Is there a better way to write a function like this (which is called from an integrator so needs to have dx and x being Vector{Float64}'s and unpack them without excessive copying and mostly without all the magic numerical indexes that need to be maintained?
function eom!(dx,x,p,t,stage,scaling)
r = x[1:3]
v = x[4:6]
pv = x[7:9]
pr = x[10:12]
m = x[13]
rm = norm(r)
r3 = rm^3
r5 = rm^5
u = normalize(pv)
At = stage.thrust / ( m * scaling.g_bar )
dx[1:3] = v
dx[4:6] = - r/r3 + At * u
dx[7:9] = - pr
dx[10:12] = pv / r3 - 3 / r5 * r' * pv * r
dx[13] = - stage.thrust / stage.c
dx
end
Clarification: dx and x needs to be Vector{Float64} or AbstractVector{Float64}? In second case there is a lot of thing that you can do. If it is Vector then it seems that the only thing you can do, is to reduce allocations with the help of @..

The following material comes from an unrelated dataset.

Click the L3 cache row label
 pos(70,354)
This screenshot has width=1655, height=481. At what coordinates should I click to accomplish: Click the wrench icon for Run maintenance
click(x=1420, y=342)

Ultimately this is being called by DifferentialEquations.jl which will be wrapped by MINPACK.jl which uses Vector{Float64} but I don’t mind answering the question about AbstractVector{Float64} (and that might drive me to use something other than MINPACK.jl?)
I think, that marius311 already gave an answer for AbstractVector. Since DifferentialEquations.jl support abstract types, I think it makes sense to raise an issue in MINPACK.jl, to make type restrictions less tight (or you can fork this package and do it yourself).